After 78 years in business, Italy’s Candiani Denim has unveiled it first design center in the U.S.
Nestled in downtown Los Angeles, near the headquarters of many of the nation’s premium jeans brands and innovative wash houses, the 7,000-square-foot space represents a merging of creativity and industry, two of the top traits that drive Southern California’s denim industry. Red brick walls and concrete floors offset the shiny new equipment that Candiani installed to help it prepare various recipes for designers who want to experiment with different treatments on Candiani’s fabric.
In addition to the laser machine built by Jeanologia, the center houses a spraying booth, iron press, oven, ozone tumbler and pairs of washing machines, dryers and wet processing equipment. Upholding an ongoing pledge to transform the denim industry into a more sustainable business, Candiani said it expects to consume less water than a standard dry cleaner.
“It’s quite an effort to make this happen,” said global manager Alberto Candiani, representing the latest generation working in the family business.
While Candiani first revealed plans for the Los Angeles project last year, it set the foundation for the center two years ago, when it opened a development and design center inside its mill in Milan, where it produces more than 27 million yards of fabric annually. It has welcomed customers from brands such as G-Star Raw, Denham and Diesel to do research there. Even representatives of California-based labels like Hudson Jeans and Lucky Brand have made the most of the facilities in Italy.
“It proved that it is the perfect plan,” Candiani said.
The Los Angeles center also lets jeans makers differentiate their designs from their competitors.
“To create fabric from scratch, you have to create thousands, ten thousands of yards,” Candiani said.
With help from the four technicians who are scheduled to rotate through the center from Italy once a month, customers can use the same fabric for which their rivals have access, but treat it in a way to make it their own.
“They can replicate what we do here anywhere,” he said.

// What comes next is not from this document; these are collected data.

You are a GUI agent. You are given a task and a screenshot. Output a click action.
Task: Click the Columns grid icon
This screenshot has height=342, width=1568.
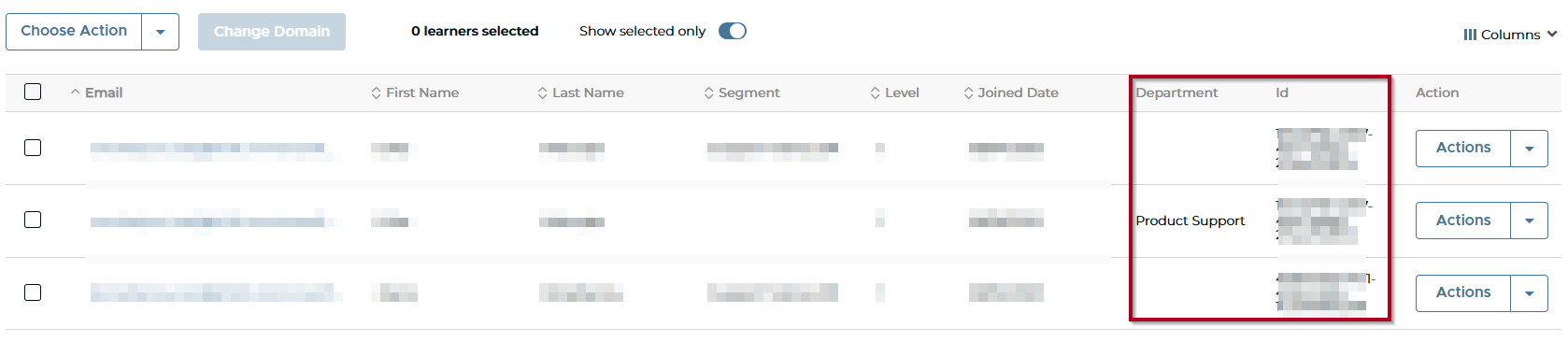coord(1470,35)
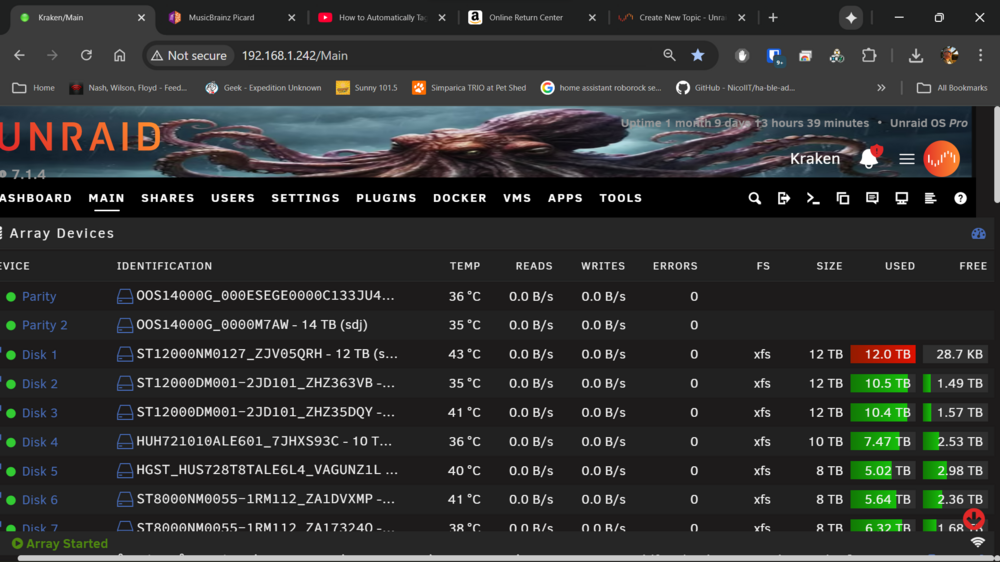Toggle the help question mark icon
1000x562 pixels.
pos(960,198)
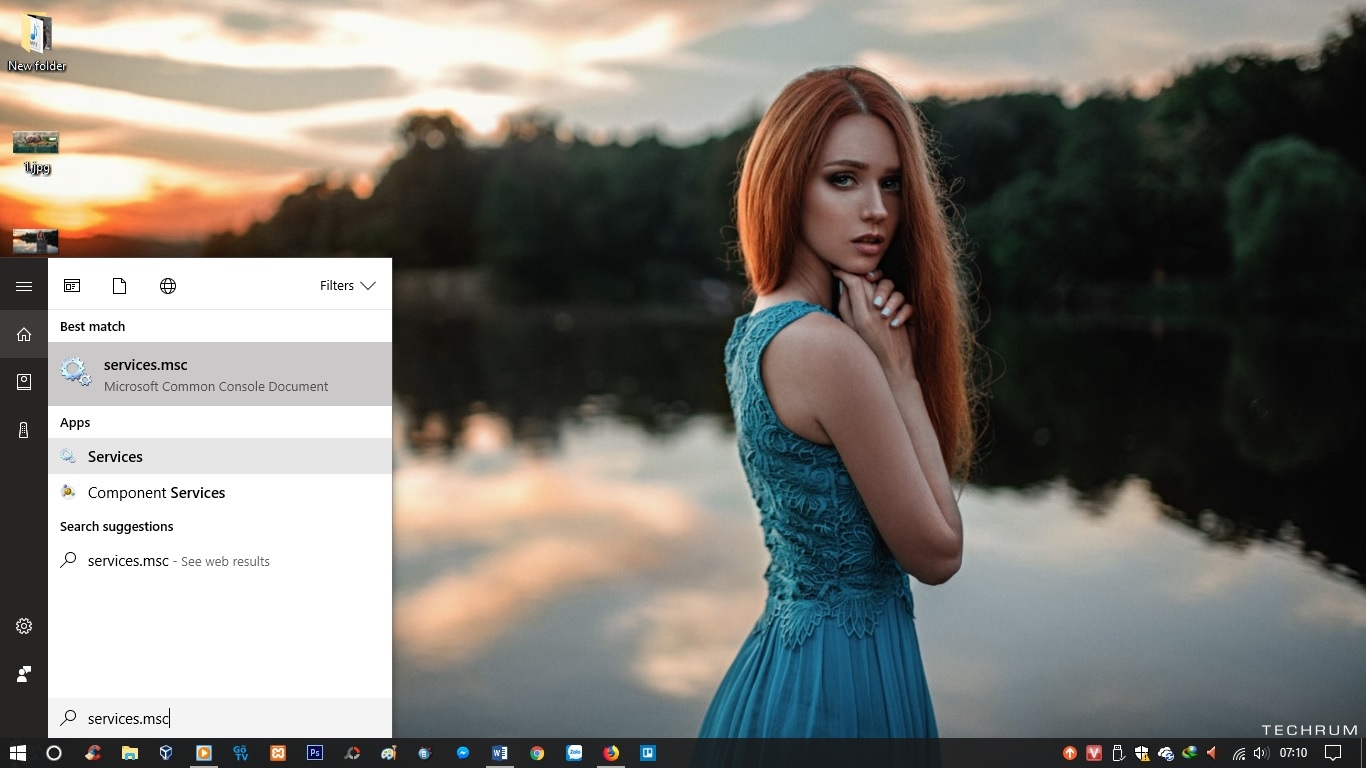Open the services.msc best match result
1366x768 pixels.
tap(220, 374)
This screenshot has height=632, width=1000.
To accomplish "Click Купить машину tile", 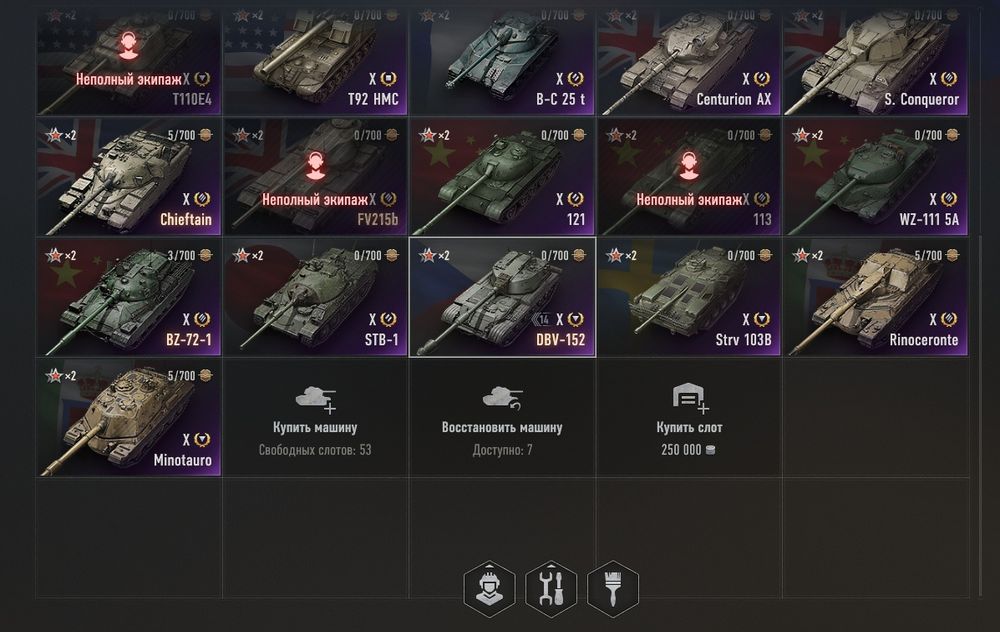I will point(315,418).
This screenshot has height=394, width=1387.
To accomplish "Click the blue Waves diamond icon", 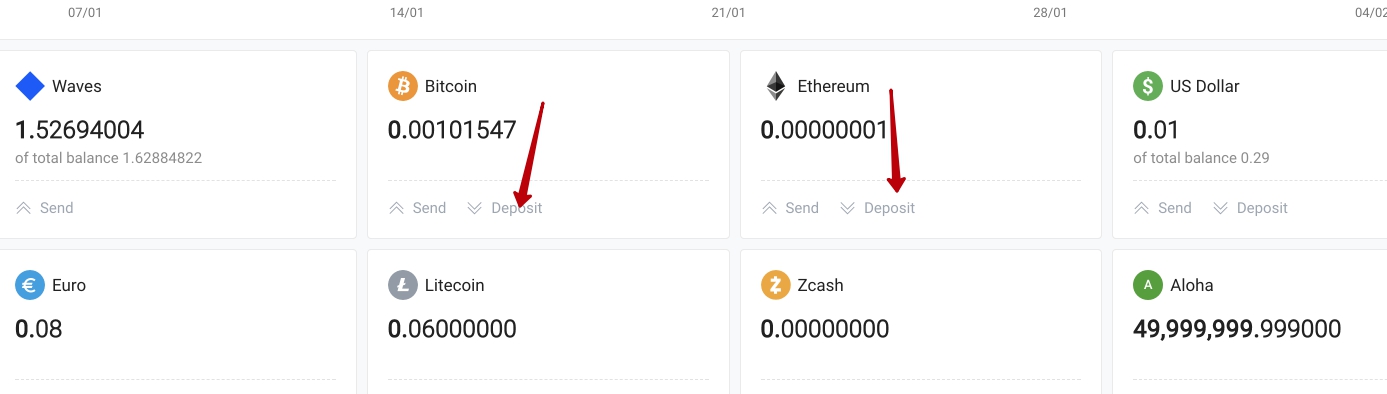I will coord(30,86).
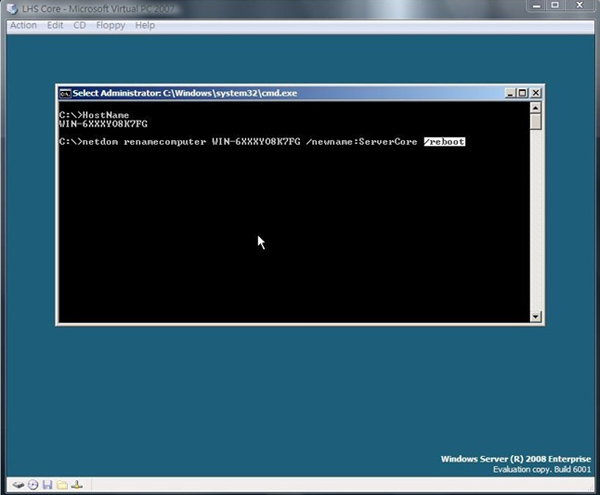Close the cmd.exe console window
Image resolution: width=600 pixels, height=495 pixels.
click(x=536, y=93)
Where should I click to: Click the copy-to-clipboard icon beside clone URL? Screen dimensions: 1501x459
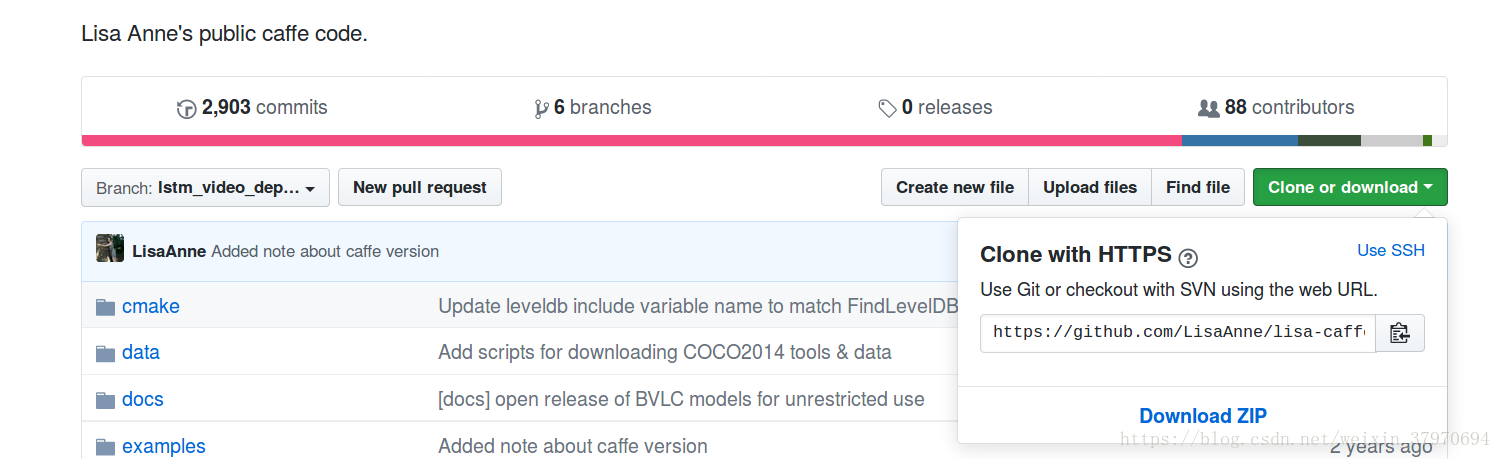[1399, 333]
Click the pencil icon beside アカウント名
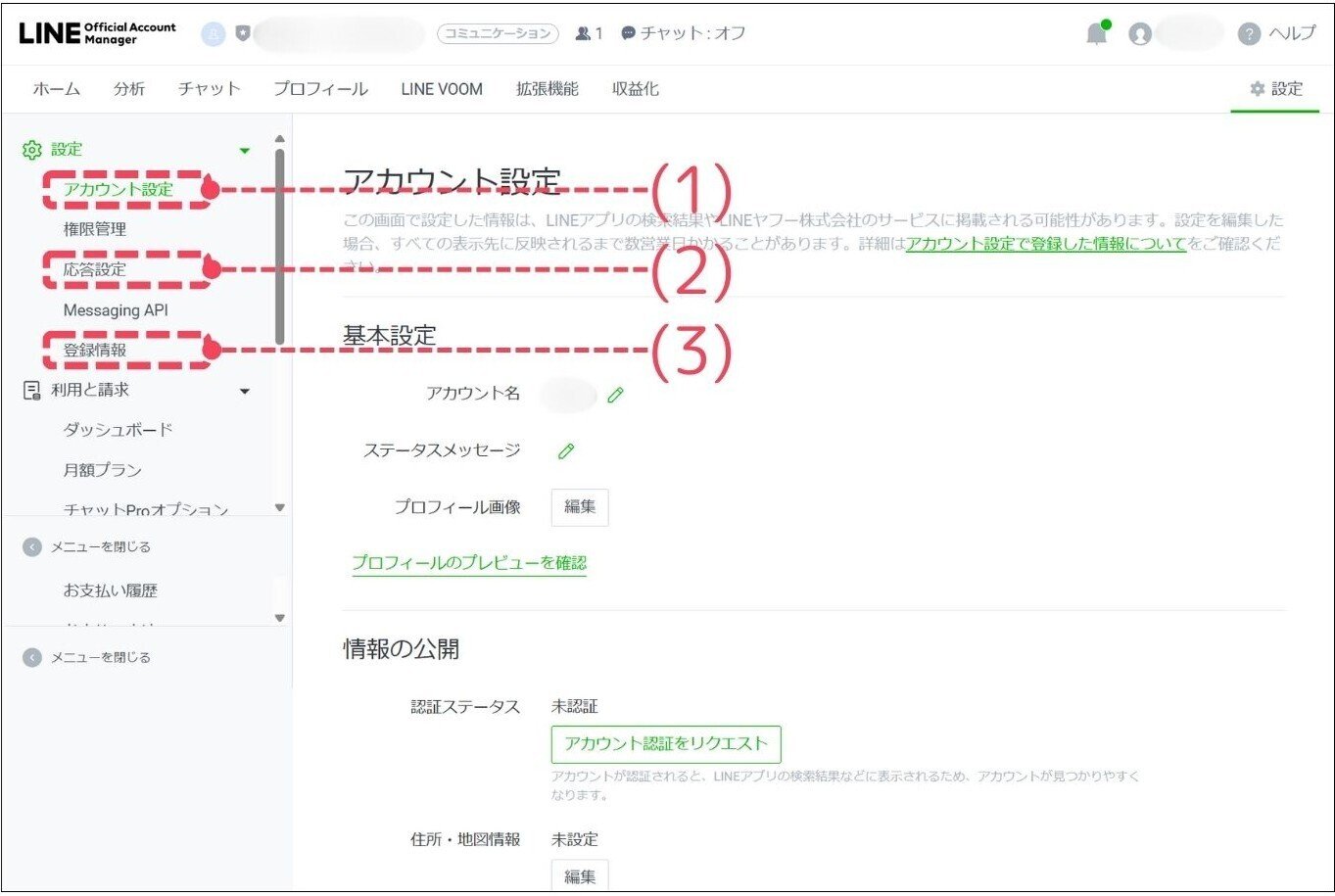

Charging per sample made, Candiani’s services could be credited toward its most loyal and biggest customers. In anticipation of the center ramping up to be fully functioning in a month, executives of Closed and Black Orchid joined Alain Lafourcade from Siwy Denim, Peter Kim from Hudson Jeans, Mark Werts from American Rag Cie and others on Wednesday night at an opening party, where guests nibbled on Italian canapés and paid respect to Alberto Candiani’s father, GianLuigi.
Not all designers see the obvious need of working in Candiani’s design center. Catherine Ryu, creative director of Citizens of Humanity, already has unfettered access to her own in-house laundry. Still, Candiani said the doors are always open to Citizens and AG, another established brand that also operates its own laundry.
“This is going to be superhelpful in problem-solving and quality control,” Alberto Candiani said. “It’s not only about creating. It’s also about sales.”